_PROBLEM TO WORK ON_: Word for word, return the lines below from the first through the line that has "This screenshot has width=1075, height=898.", dropping the pictures.

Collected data
<<<<

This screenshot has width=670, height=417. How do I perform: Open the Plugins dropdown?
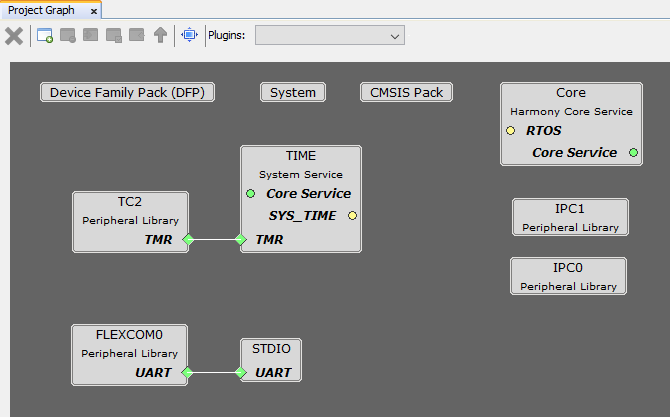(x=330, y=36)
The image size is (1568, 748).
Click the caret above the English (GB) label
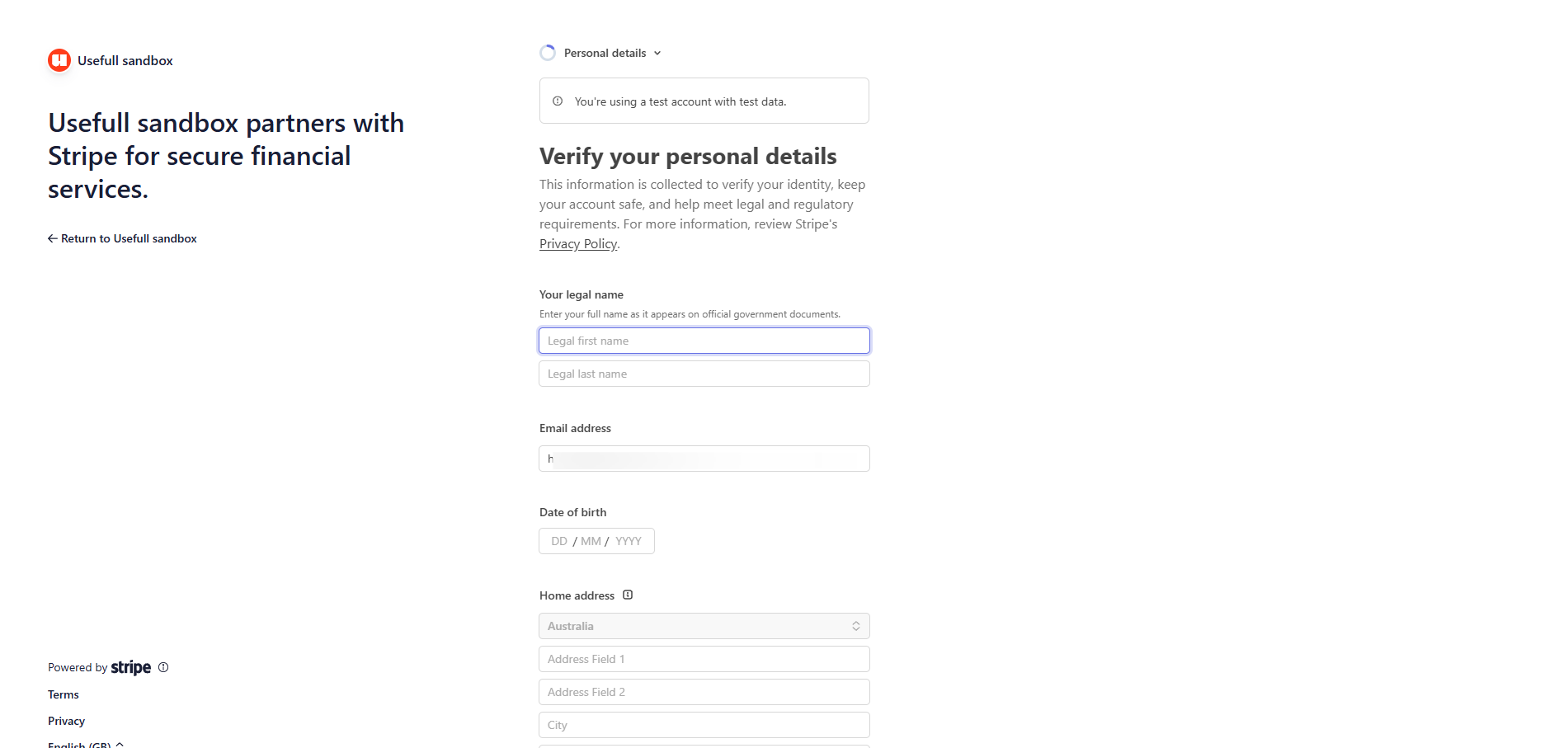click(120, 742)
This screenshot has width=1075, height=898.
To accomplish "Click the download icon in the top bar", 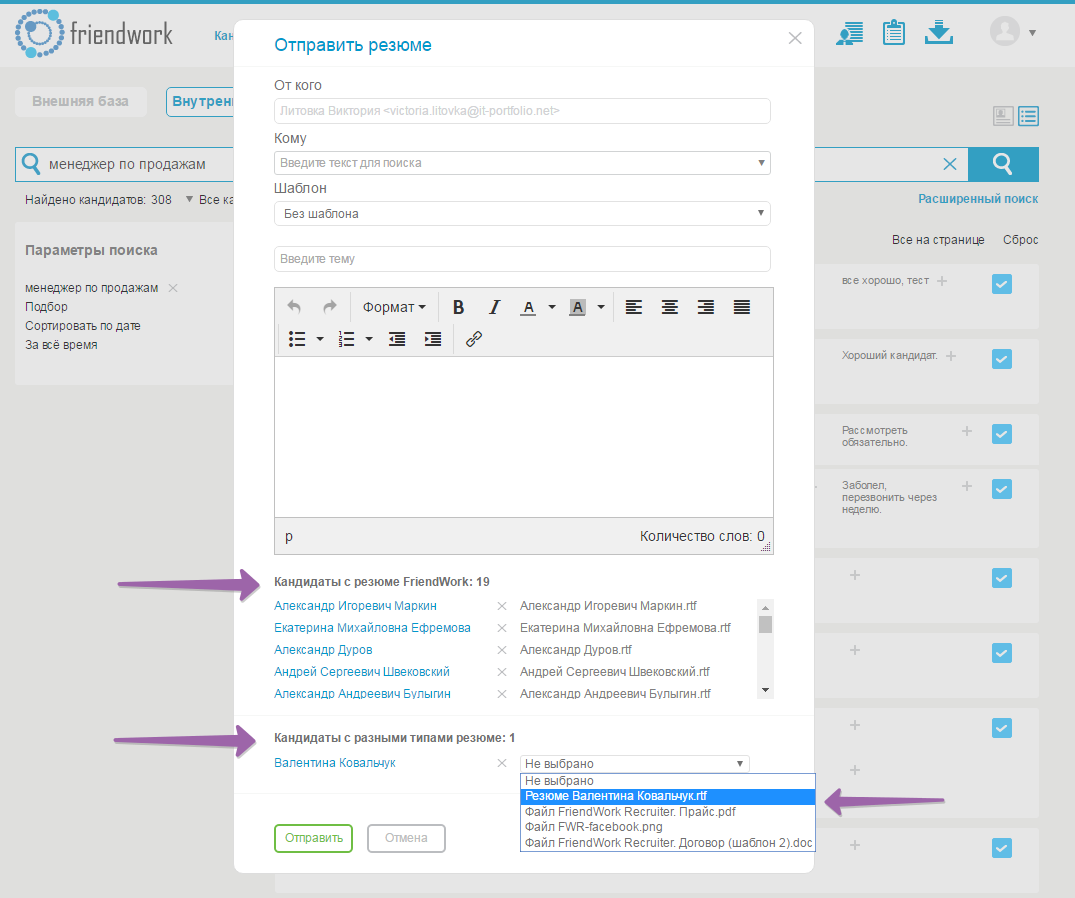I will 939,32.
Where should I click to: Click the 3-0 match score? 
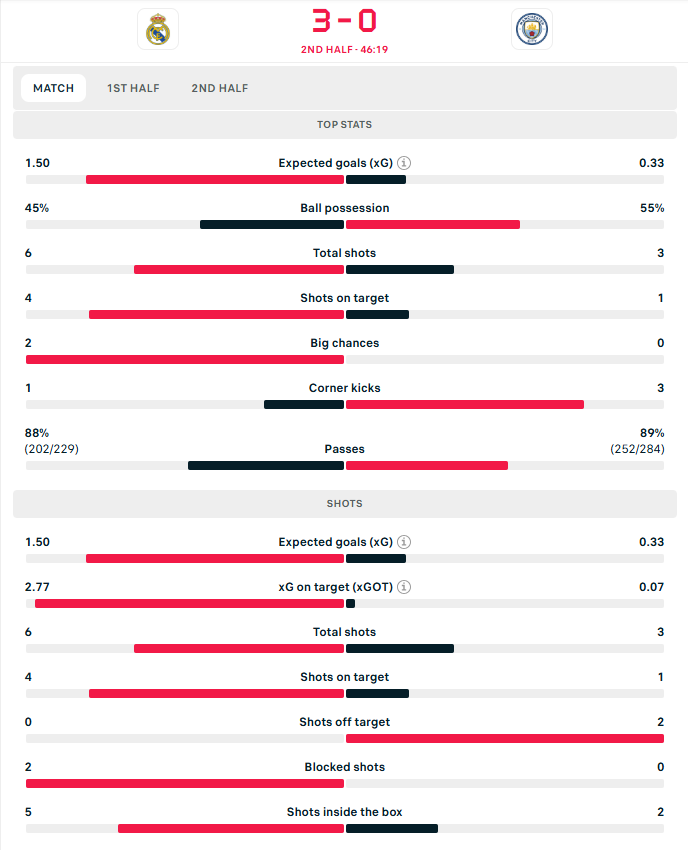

>>>>

_RESPONSE_:
This screenshot has width=670, height=417. How do I perform: Open the Plugins dropdown?
(x=330, y=36)
The image size is (1568, 748).
Click the caret above the English (GB) label
click(120, 742)
This screenshot has width=1075, height=898.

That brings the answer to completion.